Naive Bayes classifier trained successfully!


In [54]:
from sklearn.model_selection import train_test_split


# Split data into training and testing sets
X_train, X_test, y_train, y_test = train_test_split(X, y, test_size=0.2, random_state=42)

print("Training set size:", len(X_train))
print("Testing set size:", len(X_test))

Training set size: 586
Testing set size: 147


In [55]:
from sklearn.metrics import accuracy_score, precision_score, recall_score, f1_score

# Make predictions 
y_pred = nb_classifier.predict(X_test_bow)

# Calculate evaluation metrics
accuracy = accuracy_score(y_test, y_pred)
precision = precision_score(y_test, y_pred, average='weighted', zero_division=0)
recall = recall_score(y_test, y_pred, average='weighted', zero_division=0)
f1 = f1_score(y_test, y_pred, average='weighted', zero_division=0)

# Print the results
print(f"Accuracy: {accuracy:.4f}")
print(f"Precision: {precision:.4f}")
print(f"Recall: {recall:.4f}")
print(f"F1-score: {f1:.4f}")

Accuracy: 0.2721
Precision: 0.2103
Recall: 0.2721
F1-score: 0.2040


In [56]:
# Identify misclassified examples
misclassified_indices = np.where(y_test != y_pred)[0]
misclassified_texts = X_test.iloc[misclassified_indices]
actual_labels = y_test.iloc[misclassified_indices]
predicted_labels = y_pred[misclassified_indices]

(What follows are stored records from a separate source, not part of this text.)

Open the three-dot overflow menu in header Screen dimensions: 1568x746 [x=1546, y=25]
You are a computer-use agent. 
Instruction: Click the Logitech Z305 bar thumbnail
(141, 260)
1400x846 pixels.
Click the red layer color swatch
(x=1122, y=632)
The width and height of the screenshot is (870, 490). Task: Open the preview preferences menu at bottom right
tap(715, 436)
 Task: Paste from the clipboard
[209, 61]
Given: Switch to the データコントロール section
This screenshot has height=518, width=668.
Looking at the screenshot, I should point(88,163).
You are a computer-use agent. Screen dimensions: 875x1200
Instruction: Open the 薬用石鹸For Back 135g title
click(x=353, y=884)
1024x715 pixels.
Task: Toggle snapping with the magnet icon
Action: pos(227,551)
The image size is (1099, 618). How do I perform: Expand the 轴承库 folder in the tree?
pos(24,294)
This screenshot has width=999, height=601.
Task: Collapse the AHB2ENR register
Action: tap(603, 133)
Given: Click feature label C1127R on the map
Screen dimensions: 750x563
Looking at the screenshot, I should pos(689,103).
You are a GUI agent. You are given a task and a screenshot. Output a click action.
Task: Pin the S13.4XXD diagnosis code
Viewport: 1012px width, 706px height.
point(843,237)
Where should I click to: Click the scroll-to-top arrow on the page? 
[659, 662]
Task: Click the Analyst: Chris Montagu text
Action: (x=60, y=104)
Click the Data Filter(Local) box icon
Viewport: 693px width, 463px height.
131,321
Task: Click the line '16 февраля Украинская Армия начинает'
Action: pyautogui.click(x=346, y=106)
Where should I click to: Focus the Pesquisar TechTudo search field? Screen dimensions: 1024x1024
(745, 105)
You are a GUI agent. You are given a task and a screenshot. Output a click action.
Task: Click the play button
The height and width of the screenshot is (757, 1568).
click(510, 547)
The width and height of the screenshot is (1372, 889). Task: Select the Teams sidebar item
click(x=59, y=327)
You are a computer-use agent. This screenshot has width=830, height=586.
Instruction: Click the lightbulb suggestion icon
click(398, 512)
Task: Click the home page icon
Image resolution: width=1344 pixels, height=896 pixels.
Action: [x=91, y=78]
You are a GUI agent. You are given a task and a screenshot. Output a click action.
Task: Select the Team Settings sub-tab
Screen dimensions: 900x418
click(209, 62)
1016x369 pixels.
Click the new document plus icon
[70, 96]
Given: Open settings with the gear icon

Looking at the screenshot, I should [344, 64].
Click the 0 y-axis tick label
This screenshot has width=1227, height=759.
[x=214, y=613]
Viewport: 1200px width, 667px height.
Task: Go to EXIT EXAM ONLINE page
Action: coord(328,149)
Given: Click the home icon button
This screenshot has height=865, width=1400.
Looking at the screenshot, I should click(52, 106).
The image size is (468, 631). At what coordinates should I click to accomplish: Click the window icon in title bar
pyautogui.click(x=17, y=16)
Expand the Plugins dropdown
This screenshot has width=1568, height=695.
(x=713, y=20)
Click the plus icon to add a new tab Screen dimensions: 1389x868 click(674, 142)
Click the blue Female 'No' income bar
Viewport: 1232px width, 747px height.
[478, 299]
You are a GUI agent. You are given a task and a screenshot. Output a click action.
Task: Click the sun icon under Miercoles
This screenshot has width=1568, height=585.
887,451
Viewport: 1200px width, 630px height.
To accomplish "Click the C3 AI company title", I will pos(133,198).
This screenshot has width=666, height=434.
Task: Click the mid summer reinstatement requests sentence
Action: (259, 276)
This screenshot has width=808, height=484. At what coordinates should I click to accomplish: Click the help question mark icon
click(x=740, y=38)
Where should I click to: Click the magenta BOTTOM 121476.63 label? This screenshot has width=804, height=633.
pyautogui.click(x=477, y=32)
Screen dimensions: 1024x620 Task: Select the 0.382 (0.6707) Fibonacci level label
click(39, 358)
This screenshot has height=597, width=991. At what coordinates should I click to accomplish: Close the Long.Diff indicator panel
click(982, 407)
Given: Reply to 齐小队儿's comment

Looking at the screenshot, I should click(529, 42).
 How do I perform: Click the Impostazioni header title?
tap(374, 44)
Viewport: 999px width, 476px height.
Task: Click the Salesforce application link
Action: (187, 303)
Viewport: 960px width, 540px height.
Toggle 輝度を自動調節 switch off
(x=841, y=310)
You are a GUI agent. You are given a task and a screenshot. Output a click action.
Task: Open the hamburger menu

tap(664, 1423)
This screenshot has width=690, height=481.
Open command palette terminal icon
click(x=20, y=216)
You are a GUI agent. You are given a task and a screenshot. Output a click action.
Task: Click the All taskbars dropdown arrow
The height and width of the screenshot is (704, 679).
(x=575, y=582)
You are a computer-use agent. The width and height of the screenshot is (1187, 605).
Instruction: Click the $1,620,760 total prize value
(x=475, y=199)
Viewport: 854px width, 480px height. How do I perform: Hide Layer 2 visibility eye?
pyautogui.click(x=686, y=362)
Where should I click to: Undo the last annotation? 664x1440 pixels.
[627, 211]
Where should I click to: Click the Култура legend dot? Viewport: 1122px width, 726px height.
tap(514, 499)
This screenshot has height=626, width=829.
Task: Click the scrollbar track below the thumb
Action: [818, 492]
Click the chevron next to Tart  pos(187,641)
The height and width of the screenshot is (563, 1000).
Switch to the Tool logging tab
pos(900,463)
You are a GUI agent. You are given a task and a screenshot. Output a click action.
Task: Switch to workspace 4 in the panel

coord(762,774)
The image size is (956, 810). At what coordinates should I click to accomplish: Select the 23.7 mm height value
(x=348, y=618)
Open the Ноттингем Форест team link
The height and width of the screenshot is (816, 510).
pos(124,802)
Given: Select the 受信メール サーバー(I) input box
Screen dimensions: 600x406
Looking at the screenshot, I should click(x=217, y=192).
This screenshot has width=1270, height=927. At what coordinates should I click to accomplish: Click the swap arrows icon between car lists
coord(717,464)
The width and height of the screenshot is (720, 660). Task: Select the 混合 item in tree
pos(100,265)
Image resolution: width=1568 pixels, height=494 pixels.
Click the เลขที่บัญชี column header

# Display some of the misclassified examples
print("Misclassified Examples:")
for i in range(min(10, len(misclassified_indices))):
    print(f"Text: {misclassified_texts.iloc[i]}")
    print(f"Actual Label: {actual_labels.iloc[i]}")
    print(f"Predicted Label: {predicted_labels[i]}")
    print("-" * 20)

Misclassified Examples:
Text: planning surprise scavenger hunt friends anticipating thrill excitement
Actual Label:  Excitement 
Predicted Label:  Joy 
--------------------
Text: coding new project enthusiasm
Actual Label:  Positive  
Predicted Label:  Excitement 
--------------------
Text: boredom lingers stagnant pool indifference
Actual Label:  Boredom         
Predicted Label:  Positive  
--------------------
Text: radiant joy akin blooming flowers sunkissed spring morning
Actual Label:  Radiance    
Predicted Label:  Radiance      
--------------------
Text: hopeful potential personal growth
Actual Label:  Hope          
Predicted Label:  Positive  
--------------------
Text: trying new dessert recipe
Actual Label:  Positive  
Predicted Label:  Excitement 
--------------------
Text: draped warmth kindness quilt compassion stitched love
Actual Label:  Kindness 
Predicted Label:  Joy 
--------------------
Text: lost headphones vanish thin air headphonemystery teenlife
Actual Label: 

The first step was loading and cleaning the raw data ,for feature extraction ,bag of words method  was used to convert naive bayes algorithims to numerical features which involved creating vocabulary of all unique words.naive bayes algorithim  was implemented as a python class. The Data was then split,model was trained and the trained model was used to make predictions.